- [TASK] Starting at the line that holds "Click the green TOSS button" and stopping at the line that holds "Task: Click the green", restate the records below word for word, with both of those lines included.

(Stored data entries)

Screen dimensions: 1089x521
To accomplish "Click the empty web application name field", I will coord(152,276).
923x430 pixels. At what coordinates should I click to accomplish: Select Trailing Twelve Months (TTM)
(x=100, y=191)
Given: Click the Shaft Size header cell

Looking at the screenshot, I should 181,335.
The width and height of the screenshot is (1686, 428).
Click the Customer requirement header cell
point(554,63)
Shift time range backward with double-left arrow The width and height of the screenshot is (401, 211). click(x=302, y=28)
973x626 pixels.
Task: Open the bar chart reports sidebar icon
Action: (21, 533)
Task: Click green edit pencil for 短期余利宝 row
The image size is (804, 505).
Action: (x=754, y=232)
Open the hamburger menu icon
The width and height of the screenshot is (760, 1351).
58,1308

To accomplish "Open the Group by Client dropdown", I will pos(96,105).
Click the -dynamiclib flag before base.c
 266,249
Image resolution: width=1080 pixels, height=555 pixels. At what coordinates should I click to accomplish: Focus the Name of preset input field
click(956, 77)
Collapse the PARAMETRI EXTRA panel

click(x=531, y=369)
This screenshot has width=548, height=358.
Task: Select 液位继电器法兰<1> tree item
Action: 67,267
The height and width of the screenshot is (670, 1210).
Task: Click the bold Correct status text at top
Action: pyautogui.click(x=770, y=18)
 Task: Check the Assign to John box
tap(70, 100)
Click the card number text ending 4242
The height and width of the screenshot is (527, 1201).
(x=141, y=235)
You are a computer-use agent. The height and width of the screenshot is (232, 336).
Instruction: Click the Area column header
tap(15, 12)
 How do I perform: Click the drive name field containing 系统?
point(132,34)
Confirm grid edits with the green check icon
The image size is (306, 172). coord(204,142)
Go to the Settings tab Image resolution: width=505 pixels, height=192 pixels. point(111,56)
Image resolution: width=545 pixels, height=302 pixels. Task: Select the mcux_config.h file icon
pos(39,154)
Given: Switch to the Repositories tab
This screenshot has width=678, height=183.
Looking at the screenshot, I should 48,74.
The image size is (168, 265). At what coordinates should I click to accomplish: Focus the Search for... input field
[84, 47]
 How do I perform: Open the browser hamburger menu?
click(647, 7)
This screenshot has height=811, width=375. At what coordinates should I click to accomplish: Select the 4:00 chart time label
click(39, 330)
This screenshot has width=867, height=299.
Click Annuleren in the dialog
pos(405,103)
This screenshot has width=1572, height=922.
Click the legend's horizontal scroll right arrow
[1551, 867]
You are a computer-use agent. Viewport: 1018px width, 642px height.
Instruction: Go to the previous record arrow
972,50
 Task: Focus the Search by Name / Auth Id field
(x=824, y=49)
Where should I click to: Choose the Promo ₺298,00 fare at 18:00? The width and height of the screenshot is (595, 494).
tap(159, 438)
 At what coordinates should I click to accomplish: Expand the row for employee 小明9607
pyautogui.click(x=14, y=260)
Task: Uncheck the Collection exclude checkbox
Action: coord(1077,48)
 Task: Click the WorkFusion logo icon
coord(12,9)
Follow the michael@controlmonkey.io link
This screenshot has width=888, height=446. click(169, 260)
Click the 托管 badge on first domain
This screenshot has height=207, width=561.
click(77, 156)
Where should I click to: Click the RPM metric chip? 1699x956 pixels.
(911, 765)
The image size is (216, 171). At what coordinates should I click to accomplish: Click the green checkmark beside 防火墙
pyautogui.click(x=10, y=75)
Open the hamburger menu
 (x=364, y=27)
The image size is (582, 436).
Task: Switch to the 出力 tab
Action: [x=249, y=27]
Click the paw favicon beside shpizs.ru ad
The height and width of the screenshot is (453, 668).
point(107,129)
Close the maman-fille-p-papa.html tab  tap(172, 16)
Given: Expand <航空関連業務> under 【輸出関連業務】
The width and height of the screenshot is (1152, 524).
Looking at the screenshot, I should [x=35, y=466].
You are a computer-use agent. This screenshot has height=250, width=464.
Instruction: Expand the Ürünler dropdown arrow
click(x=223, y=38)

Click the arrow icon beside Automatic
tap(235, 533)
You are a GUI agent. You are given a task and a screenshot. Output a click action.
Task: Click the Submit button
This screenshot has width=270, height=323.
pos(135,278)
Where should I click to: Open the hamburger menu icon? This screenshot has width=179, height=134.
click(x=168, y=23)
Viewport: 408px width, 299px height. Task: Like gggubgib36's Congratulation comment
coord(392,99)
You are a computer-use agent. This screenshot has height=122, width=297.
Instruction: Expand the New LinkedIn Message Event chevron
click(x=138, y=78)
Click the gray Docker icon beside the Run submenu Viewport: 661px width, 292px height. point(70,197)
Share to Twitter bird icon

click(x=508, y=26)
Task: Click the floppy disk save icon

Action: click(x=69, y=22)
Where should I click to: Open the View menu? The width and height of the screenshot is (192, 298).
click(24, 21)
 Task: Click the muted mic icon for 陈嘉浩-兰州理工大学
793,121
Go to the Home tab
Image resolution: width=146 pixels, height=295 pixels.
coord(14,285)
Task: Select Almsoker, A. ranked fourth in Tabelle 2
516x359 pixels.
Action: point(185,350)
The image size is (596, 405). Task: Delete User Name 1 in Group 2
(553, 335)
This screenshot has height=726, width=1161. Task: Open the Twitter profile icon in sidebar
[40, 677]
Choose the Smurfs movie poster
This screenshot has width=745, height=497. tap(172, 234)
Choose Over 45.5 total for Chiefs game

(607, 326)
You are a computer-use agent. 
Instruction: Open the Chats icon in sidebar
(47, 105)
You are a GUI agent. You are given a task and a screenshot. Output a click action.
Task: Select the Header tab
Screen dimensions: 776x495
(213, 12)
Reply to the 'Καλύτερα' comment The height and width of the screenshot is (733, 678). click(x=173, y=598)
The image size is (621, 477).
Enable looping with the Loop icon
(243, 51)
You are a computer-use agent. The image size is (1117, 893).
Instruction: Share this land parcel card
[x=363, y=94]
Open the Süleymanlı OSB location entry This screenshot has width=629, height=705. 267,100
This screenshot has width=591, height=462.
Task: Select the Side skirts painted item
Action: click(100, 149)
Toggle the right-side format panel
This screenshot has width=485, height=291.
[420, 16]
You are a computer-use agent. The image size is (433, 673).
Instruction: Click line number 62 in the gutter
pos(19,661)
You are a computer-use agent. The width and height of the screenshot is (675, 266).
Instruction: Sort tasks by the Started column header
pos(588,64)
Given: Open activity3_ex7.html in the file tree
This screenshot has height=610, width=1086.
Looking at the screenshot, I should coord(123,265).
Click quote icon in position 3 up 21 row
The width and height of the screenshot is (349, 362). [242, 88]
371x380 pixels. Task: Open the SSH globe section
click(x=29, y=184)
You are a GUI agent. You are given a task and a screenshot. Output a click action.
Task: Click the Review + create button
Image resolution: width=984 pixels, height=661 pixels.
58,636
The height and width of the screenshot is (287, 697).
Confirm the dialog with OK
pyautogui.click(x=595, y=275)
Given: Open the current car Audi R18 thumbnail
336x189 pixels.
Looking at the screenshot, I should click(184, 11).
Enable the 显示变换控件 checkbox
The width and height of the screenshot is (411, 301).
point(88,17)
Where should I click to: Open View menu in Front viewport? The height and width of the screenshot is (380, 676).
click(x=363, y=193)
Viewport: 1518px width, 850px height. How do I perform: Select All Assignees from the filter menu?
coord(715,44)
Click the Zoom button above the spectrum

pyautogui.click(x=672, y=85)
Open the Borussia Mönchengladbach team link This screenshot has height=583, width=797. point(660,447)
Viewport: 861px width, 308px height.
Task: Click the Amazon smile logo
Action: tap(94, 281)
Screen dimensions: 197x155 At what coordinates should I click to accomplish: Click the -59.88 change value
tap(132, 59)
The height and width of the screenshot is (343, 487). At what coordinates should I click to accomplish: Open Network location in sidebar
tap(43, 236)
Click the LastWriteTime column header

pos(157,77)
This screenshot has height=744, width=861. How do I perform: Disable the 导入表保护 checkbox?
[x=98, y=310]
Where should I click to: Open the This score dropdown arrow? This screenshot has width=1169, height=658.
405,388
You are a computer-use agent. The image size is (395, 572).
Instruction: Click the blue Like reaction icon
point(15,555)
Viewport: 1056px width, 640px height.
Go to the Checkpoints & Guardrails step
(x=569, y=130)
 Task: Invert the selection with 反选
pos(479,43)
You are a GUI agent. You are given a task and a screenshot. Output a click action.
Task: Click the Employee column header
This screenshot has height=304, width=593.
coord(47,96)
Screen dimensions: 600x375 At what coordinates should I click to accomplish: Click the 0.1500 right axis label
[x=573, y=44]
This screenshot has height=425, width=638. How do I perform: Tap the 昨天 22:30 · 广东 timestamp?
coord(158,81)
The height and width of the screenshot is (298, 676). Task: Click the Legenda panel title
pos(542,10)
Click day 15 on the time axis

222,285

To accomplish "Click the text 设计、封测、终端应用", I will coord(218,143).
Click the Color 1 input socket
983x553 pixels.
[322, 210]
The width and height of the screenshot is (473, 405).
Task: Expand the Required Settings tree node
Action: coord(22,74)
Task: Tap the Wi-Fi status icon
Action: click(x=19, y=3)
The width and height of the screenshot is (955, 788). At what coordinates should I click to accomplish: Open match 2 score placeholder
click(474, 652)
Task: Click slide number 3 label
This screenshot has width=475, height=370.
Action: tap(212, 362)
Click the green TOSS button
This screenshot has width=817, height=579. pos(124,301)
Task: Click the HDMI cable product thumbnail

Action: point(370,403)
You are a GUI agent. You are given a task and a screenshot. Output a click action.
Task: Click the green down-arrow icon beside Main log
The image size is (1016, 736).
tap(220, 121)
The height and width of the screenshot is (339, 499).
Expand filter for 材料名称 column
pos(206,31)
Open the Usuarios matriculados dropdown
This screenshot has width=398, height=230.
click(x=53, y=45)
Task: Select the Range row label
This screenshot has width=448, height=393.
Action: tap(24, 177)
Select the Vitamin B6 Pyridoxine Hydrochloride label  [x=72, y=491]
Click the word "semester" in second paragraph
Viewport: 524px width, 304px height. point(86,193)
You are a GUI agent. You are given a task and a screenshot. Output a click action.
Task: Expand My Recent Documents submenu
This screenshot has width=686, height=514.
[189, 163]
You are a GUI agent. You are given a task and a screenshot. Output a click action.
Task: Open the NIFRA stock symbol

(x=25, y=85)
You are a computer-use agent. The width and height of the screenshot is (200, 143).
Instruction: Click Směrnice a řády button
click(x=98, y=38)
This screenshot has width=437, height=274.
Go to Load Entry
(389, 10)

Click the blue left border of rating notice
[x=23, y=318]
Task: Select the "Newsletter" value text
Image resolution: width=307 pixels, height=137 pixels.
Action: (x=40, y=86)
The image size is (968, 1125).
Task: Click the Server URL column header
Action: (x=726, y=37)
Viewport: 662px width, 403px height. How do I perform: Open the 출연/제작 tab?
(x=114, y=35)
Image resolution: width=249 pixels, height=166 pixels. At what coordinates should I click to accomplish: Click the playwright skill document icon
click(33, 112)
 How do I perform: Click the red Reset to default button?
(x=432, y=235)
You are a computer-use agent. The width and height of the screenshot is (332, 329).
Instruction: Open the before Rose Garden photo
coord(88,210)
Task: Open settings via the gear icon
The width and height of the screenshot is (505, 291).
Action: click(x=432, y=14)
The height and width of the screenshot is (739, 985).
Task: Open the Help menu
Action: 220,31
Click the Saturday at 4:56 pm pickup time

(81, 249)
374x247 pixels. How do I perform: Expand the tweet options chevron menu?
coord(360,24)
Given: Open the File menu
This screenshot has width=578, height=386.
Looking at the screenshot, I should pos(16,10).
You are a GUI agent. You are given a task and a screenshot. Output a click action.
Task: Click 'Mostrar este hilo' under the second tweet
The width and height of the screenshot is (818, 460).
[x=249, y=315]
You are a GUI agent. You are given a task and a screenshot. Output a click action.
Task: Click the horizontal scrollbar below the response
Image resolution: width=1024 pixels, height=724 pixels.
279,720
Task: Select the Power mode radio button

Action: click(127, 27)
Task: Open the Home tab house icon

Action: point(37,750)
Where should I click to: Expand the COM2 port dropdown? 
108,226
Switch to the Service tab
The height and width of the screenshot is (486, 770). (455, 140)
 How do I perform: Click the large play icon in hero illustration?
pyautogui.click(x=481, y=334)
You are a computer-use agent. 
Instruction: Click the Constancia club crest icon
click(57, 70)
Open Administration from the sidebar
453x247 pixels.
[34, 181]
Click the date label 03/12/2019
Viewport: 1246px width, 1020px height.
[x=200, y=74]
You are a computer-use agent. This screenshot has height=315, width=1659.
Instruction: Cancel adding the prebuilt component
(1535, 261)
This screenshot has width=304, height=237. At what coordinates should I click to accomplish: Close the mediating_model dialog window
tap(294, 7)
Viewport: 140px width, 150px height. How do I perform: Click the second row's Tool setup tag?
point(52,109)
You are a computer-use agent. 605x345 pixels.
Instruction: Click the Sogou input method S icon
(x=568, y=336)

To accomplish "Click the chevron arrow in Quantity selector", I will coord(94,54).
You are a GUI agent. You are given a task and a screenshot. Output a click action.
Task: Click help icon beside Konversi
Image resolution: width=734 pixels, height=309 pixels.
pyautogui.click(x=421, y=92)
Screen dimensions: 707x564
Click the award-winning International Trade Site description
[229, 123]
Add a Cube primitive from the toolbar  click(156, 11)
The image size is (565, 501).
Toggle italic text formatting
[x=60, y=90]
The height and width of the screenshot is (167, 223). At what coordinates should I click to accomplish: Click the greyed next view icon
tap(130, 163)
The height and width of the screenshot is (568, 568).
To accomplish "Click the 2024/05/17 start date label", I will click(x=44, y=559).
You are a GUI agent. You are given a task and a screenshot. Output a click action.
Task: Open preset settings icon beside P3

- [SOLUTION TO THIS TASK]
Click the green TOSS button
This screenshot has width=817, height=579. pos(124,301)
Task: Click the HDMI cable product thumbnail

Action: point(370,403)
You are a GUI agent. You are given a task and a screenshot. Output a click action.
Task: Click the green down-arrow icon beside Main log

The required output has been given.